* Your assignment *
Down to the last character, repeat the entries beneath this task.

* Given records *
· · · · ·
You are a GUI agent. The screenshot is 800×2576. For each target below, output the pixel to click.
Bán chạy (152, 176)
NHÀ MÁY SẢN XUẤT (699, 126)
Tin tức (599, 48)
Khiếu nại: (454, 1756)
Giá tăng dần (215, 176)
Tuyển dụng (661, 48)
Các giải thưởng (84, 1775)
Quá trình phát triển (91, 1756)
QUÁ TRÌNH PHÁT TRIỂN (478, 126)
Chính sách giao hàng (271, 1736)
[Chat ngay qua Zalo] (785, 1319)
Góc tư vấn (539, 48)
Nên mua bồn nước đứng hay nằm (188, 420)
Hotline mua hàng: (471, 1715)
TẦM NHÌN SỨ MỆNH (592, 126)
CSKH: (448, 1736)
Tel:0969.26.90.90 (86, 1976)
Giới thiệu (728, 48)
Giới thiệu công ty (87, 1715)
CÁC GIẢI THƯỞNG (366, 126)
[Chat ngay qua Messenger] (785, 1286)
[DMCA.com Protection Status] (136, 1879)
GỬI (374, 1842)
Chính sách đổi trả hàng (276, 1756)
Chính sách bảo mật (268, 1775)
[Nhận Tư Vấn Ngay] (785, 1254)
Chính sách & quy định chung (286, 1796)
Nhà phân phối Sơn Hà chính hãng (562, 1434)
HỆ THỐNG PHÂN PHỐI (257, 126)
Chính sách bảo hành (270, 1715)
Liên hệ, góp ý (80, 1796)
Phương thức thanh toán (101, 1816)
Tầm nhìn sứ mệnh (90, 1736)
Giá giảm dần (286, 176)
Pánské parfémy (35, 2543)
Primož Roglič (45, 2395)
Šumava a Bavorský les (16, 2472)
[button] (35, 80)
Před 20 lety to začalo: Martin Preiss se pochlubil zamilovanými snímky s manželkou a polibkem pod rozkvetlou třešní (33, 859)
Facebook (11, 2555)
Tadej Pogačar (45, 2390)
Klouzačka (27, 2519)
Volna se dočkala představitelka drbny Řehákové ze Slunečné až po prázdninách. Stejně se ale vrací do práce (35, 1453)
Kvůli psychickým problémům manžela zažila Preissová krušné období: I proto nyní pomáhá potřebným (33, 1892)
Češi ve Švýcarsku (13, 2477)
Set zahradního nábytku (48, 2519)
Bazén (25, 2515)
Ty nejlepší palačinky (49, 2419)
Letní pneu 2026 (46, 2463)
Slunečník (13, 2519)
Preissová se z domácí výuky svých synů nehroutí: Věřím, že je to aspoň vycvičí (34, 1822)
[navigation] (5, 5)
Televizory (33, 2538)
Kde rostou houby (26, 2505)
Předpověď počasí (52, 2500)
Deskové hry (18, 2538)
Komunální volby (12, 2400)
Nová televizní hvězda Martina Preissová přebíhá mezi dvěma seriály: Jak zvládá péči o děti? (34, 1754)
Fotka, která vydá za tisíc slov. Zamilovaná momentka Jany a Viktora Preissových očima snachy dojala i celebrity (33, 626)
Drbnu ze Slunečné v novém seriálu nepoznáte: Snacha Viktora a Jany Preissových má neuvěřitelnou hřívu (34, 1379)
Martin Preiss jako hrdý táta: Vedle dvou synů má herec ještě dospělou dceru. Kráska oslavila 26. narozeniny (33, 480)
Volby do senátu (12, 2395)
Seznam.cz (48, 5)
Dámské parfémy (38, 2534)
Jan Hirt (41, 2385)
· · · · ·
* The completed task *
You are a GUI agent. The screenshot is 800×2576. For each target below, output the pixel to click.
Bán chạy (152, 176)
NHÀ MÁY SẢN XUẤT (699, 126)
Tin tức (599, 48)
Khiếu nại: (454, 1756)
Giá tăng dần (215, 176)
Tuyển dụng (661, 48)
Các giải thưởng (84, 1775)
Quá trình phát triển (91, 1756)
QUÁ TRÌNH PHÁT TRIỂN (478, 126)
Chính sách giao hàng (271, 1736)
[Chat ngay qua Zalo] (785, 1319)
Góc tư vấn (539, 48)
Nên mua bồn nước đứng hay nằm (188, 420)
Hotline mua hàng: (471, 1715)
TẦM NHÌN SỨ MỆNH (592, 126)
CSKH: (448, 1736)
Tel:0969.26.90.90 (86, 1976)
Giới thiệu (728, 48)
Giới thiệu công ty (87, 1715)
CÁC GIẢI THƯỞNG (366, 126)
[Chat ngay qua Messenger] (785, 1286)
[DMCA.com Protection Status] (136, 1879)
GỬI (374, 1842)
Chính sách đổi trả hàng (276, 1756)
Chính sách bảo mật (268, 1775)
[Nhận Tư Vấn Ngay] (785, 1254)
Chính sách & quy định chung (286, 1796)
Nhà phân phối Sơn Hà chính hãng (562, 1434)
HỆ THỐNG PHÂN PHỐI (257, 126)
Chính sách bảo hành (270, 1715)
Liên hệ, góp ý (80, 1796)
Phương thức thanh toán (101, 1816)
Tầm nhìn sứ mệnh (90, 1736)
Giá giảm dần (286, 176)
Pánské parfémy (35, 2543)
Primož Roglič (45, 2395)
Šumava a Bavorský les (16, 2472)
[button] (35, 80)
Před 20 lety to začalo: Martin Preiss se pochlubil zamilovanými snímky s manželkou a polibkem pod rozkvetlou třešní (33, 859)
Facebook (11, 2555)
Tadej Pogačar (45, 2390)
Klouzačka (27, 2519)
Volna se dočkala představitelka drbny Řehákové ze Slunečné až po prázdninách. Stejně se ale vrací do práce (35, 1453)
Kvůli psychickým problémům manžela zažila Preissová krušné období: I proto nyní pomáhá potřebným (33, 1892)
Češi ve Švýcarsku (13, 2477)
Set zahradního nábytku (48, 2519)
Bazén (25, 2515)
Ty nejlepší palačinky (49, 2419)
Letní pneu 2026 (46, 2463)
Slunečník (13, 2519)
Preissová se z domácí výuky svých synů nehroutí: Věřím, že je to aspoň vycvičí (34, 1822)
[navigation] (5, 5)
Televizory (33, 2538)
Kde rostou houby (26, 2505)
Předpověď počasí (52, 2500)
Deskové hry (18, 2538)
Komunální volby (12, 2400)
Nová televizní hvězda Martina Preissová přebíhá mezi dvěma seriály: Jak zvládá péči o děti? (34, 1754)
Fotka, která vydá za tisíc slov. Zamilovaná momentka Jany a Viktora Preissových očima snachy dojala i celebrity (33, 626)
Drbnu ze Slunečné v novém seriálu nepoznáte: Snacha Viktora a Jany Preissových má neuvěřitelnou hřívu (34, 1379)
Martin Preiss jako hrdý táta: Vedle dvou synů má herec ještě dospělou dceru. Kráska oslavila 26. narozeniny (33, 480)
Volby do senátu (12, 2395)
Seznam.cz (48, 5)
Dámské parfémy (38, 2534)
Jan Hirt (41, 2385)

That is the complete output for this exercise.